> [Excerpted passage]:
BEGIN

Black Cardiologists Launch Diversity Scorecard for Academic Training Programs
The Association of Black Cardiologists, concerned about the lack of diversity in cardiology training programs, has launched a new diversity and inclusion scorecard initiative. The group wants to highlight examples of programs done well so others can emulate their techniques.
While medical schools across the country have been doing better at diversity in general, they have been faring poorly in certain subspecialities. For example, while African Americans make up 13 percent of the population, they make up only 3 percent of cardiologists, according to 2015 data. To help funnel more Black medical students into cardiology, the Association of Black Cardiologists recently launched a diversity and inclusion scorecard for academic cardiovascular training programs in the US.
“Given the concerns about pipelines for underrepresented minorities in medicine, especially for Blacks and Hispanics, we thought it was important for us to shine a light on this,” said Dr. Michelle A. Albert, MPH, ABC president and associate dean of admissions for the University of California, San Francisco School of Medicine.
The scorecard will look at fellowship programs, which train cardiologists following medical school and residency programs. The scorecard will rate these programs in four areas: number of underrepresented in medicine (UIM) students; the change in the number of UIM students over the lifecycle of the program; trainees’ assessment of a sense of belongingness (i.e., how welcome they feel in that program); and number of UIM faculty overall, as well as in leadership spots in the program.

END

Resume the article on the Association of Black Cardiologists' diversity scorecard, picking up after its last sentence. The material after this point plays no part in the work.

> [Information provided]:
BEGIN

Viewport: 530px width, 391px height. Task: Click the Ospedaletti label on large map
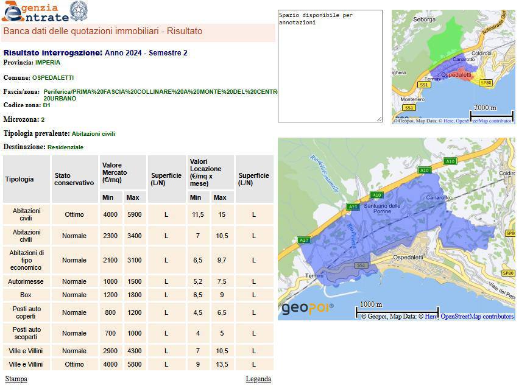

END

> [Written reply]:
Albert said that applicant diversity can be robust in the very top ranked medical schools. “The problem is, how do you translate [that] into a successful conduit across the academic life course to engender diverse faculty and leadership?”
She hopes the answer comes in the form of the scorecard. “Our goal is not to shame people, but to move the needle forward and engender conversations about structural factors that impede the programs, about factors that impede growth of the pipeline,” Albert said. “We want to have the various stakeholders come forward with actionable solutions.”
In addition, Albert wants to be able to look at programs that are doing well and help pass on that information to programs that are not. This model has some success in the past with ABC. In 2006, the organization conducted a study to determine the most and least inclusive training programs. The results prompted Ohio State University to improve the diversity of its cardiology program, going from having never trained a Black cardiologist prior to 2007 to winning ABC’s 2012 Diversity in Cardiology award.
The scorecard is being compiled by a working group made up of ABC staff and members. However, this won’t be an easy task: Since a repository with this information doesn’t exist currently, Albert said the group will be contacting programs and trainees to get the various data points needed for the scorecard.
“This is going to require a lot of work,” Albert said. “Our members are very much in support of this, and our goal is to have the scorecard information available on an annual basis starting next year.”